Recommendations were also made on dose/technique of radiation delivery. For instance, the guideline recommends that patients receiving concurrent chemoradiation should be treated to 60 Gy. Although doses higher than 60 Gy and at a maximum of 70 Gy may be an option for some patients, the guideline committee suggests that clinicians should monitor the heart, lungs, and esophagus to mitigate the risk of excessive morbidity and mortality associated with therapy.
One of the key recommendations in the guideline, according to Dr. Daly, is the support for consolidation durvalumab for up to 12 months following concurrent chemoradiation. This is based on a marked survival benefit with the durvalumab-based approach observed in the randomized phase III PACIFIC trial.2
Additionally, recent data from the ADAURA trial informed a recommendation on the use of adjuvant osimertinib after platinum-based chemotherapy, particularly in patients with EGFR exon 19 deletion or exon 21 L858R.3 “Thus, this new guideline incorporates targeted therapy and immunotherapy—the two latest pillars of treatment—apart from the conventional treatment modalities, such as surgery, chemotherapy, and radiation,” Dr. Singh said.
The guideline committee also emphasized the importance of multidisciplinary decision-making in the care process. “Treatment of stage III NSCLC includes many specialists, including medical and radiation oncologists, thoracic surgeons, pulmonologists, radiologists, and pathologists,” Dr. Daly said. “As such, the inclusion of a multidisciplinary team is critical.”

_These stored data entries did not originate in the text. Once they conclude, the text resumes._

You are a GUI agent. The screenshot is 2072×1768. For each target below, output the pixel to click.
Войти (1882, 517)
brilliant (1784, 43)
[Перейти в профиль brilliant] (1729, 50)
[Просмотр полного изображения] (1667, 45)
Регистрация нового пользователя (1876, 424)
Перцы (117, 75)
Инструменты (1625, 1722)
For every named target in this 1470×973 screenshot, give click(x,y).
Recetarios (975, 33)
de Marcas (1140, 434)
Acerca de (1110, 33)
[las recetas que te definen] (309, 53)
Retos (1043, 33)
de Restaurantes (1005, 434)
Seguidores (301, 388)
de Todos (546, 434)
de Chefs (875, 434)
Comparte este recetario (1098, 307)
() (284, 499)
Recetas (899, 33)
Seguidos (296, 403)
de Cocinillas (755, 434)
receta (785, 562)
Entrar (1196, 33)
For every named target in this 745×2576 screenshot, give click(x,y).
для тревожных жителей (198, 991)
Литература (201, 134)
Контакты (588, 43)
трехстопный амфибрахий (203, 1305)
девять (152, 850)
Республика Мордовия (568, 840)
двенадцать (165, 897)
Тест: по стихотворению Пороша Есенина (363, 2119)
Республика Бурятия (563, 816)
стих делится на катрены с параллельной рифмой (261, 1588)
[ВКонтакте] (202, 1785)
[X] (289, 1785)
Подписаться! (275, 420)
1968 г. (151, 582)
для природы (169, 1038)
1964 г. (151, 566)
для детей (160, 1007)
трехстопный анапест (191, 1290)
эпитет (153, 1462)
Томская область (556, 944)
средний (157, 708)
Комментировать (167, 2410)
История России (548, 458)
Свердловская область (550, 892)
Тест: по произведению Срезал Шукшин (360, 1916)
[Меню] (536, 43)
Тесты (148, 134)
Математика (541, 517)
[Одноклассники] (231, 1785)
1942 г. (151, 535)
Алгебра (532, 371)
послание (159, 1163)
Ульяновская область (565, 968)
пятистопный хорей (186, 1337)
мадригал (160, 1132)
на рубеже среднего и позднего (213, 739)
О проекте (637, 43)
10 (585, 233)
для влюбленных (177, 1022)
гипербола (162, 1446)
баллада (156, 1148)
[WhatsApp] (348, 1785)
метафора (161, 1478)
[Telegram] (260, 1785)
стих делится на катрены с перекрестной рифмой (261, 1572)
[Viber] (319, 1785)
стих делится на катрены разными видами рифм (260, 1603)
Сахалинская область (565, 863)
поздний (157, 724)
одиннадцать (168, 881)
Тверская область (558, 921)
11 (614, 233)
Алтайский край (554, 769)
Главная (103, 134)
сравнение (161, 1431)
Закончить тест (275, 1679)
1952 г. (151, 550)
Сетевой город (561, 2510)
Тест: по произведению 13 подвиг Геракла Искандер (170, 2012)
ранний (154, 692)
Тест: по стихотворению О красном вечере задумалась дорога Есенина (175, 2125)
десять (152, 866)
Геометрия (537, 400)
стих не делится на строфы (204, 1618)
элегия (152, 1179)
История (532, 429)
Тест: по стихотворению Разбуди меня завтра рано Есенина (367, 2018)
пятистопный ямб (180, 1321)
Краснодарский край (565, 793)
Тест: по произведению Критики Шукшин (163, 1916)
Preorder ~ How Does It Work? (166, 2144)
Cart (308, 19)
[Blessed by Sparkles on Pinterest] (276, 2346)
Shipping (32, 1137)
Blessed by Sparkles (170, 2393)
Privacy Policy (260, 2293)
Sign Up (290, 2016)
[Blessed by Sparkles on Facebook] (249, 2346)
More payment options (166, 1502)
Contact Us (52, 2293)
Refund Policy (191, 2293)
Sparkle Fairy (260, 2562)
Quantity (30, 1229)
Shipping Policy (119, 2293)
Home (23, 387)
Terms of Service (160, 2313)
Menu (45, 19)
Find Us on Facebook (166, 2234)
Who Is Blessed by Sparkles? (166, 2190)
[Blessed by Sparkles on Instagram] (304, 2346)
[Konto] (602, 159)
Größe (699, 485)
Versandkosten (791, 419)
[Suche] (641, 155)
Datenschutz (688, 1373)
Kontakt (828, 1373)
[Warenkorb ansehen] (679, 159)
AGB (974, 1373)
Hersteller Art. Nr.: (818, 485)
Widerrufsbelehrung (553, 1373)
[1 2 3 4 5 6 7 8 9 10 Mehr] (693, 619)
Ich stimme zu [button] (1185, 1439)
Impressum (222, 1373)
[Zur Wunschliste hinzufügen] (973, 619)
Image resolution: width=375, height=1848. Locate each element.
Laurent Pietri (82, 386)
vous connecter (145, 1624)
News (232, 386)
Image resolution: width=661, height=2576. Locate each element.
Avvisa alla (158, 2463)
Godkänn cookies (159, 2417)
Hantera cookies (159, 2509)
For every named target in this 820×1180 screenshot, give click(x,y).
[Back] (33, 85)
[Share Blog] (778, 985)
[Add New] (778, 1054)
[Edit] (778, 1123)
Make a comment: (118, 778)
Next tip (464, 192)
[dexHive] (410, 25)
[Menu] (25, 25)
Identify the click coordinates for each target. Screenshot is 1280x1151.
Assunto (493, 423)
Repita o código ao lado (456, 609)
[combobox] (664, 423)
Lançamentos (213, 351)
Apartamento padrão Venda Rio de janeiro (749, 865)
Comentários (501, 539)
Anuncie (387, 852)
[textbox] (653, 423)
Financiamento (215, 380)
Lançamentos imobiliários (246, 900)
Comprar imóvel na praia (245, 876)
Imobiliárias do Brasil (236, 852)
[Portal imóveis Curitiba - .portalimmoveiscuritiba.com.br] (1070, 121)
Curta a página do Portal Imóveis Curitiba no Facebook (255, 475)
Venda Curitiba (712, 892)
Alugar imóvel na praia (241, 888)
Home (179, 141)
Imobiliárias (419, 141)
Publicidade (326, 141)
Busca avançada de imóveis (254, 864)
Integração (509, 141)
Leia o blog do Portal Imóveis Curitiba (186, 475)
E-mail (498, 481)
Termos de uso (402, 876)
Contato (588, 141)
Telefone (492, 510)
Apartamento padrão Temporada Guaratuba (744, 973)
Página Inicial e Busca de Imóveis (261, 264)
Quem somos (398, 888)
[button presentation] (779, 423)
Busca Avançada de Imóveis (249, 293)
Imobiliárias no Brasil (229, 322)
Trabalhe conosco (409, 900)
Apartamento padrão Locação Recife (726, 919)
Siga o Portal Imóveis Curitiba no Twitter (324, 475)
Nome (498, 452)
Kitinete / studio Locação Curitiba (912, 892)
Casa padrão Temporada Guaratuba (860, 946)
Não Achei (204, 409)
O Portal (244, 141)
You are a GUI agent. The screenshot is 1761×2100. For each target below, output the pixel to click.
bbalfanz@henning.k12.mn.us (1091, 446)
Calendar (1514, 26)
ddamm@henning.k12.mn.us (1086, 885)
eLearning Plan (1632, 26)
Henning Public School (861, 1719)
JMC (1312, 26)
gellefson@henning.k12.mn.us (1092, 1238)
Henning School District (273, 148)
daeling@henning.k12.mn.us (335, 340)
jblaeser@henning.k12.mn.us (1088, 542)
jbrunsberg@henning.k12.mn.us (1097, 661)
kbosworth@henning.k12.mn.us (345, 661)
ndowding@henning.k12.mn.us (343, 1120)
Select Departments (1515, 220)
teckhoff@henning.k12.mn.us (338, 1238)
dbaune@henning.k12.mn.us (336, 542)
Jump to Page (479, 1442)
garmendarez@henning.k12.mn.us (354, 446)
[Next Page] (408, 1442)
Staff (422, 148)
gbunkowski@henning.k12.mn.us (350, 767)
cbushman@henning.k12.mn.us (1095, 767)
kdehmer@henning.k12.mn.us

Additional Questions Remain
Dr. Daly noted that additional well-designed studies with modern radiation, systemic therapy, and surgical techniques are needed to further define which patients with stage III NSCLC may benefit from the inclusion of surgery in their management. “Ongoing studies should also help address any role for immunotherapy concurrent with chemoradiation and/or with resectable disease,” she said.
Further research is also needed to clarify patient selection for immunotherapy. The guideline authors also stated that patient selection for consolidative immunotherapy is not clearly defined, suggesting future studies may help inform future recommendations on this approach in the context of stage III NSCLC.
1. Daly ME, Singh N, Ismaila N, et al: Management of stage III NSCLC: ASCO guideline. J Clin Oncol. December 22, 2021 (early release online).
2. Faivre-Finn C, Vicente D, Kurata T, et al: Four-year survival with durvalumab after chemoradiotherapy in stage III NSCLC: An update from the PACIFIC trial. J Thorac Oncol 16:860-867, 2021.
3. Wu YL, Tsuboi M, He J, et al: Osimertinib in resected EGFR-mutated non-small-cell lung cancer. N Engl J Med 383:1711-1723, 2020.